Following the acquisition of AT&T by SBC Communications in 2005, and the subsequent acquisition of BellSouth, the purpose of the att.net portal widened: it was made to serve as the portal not only for Worldnet customers, but also for customers of BellSouth Dial and BellSouth DSL, as well as for all AT&T ISP customers in the SBC territory who had not elected to use the SBC Yahoo! portal.

On January 30, 2008, AT&T announced that it would end a longtime partnership with Google for my.att.net and instead would begin to offer services provided by Yahoo! beginning in the second quarter of 2008 for all AT&T Internet Services customers. On April 2, 2008, the new att.net powered by Yahoo! was launched. AT&T began migrating customers off the old Worldnet portal and onto the Powered by Yahoo! portal in December 2008, and the final migrations were completed in May 2010. In an effort to make the most of the relationship with Yahoo! and to simplify its offerings, AT&T determined that it would close the historical, internally developed portal at att.net. All AT&T ISP customers were provisioned with AT&T-branded accounts on the Yahoo! portal and with Yahoo! premium-level e-mail accounts, and att.net became the web address for this unified portal.
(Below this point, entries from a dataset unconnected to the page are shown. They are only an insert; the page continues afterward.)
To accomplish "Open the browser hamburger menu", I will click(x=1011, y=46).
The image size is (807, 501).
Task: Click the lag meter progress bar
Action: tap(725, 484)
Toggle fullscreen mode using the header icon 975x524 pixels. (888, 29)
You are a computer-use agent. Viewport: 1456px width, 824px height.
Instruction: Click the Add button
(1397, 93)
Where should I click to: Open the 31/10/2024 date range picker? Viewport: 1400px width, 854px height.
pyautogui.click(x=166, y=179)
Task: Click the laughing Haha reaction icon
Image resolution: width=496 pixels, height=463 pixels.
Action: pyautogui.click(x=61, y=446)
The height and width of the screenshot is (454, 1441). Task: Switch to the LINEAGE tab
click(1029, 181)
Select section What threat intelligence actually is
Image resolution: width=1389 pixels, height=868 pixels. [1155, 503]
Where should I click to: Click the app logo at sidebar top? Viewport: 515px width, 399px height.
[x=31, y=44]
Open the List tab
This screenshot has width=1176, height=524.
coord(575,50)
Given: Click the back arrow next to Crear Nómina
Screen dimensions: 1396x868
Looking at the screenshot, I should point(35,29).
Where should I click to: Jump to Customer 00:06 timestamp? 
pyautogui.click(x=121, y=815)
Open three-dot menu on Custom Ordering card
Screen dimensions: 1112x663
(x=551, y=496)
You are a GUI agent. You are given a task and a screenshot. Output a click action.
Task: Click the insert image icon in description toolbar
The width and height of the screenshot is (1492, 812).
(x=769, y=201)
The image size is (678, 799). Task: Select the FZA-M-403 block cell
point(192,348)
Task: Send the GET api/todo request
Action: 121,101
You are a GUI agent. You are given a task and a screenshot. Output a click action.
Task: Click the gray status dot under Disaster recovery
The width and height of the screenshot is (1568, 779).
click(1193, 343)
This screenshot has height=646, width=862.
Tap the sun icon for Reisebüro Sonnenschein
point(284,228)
On May 4, 2016, AT&T announced that it had entered into a new contract with Synacor for the company to take over the majority of its in-house internet services. AT&T stated that Yahoo would still provide email services for its customers, but effective June 30, 2017, AT&T e-mail accounts would no longer automatically function as Yahoo accounts.

However, the deal was ended in 2019, and the contract was awarded to Verizon Communications, which had purchased Yahoo! in 2017. The "Currently from AT&T" branding was introduced at this time.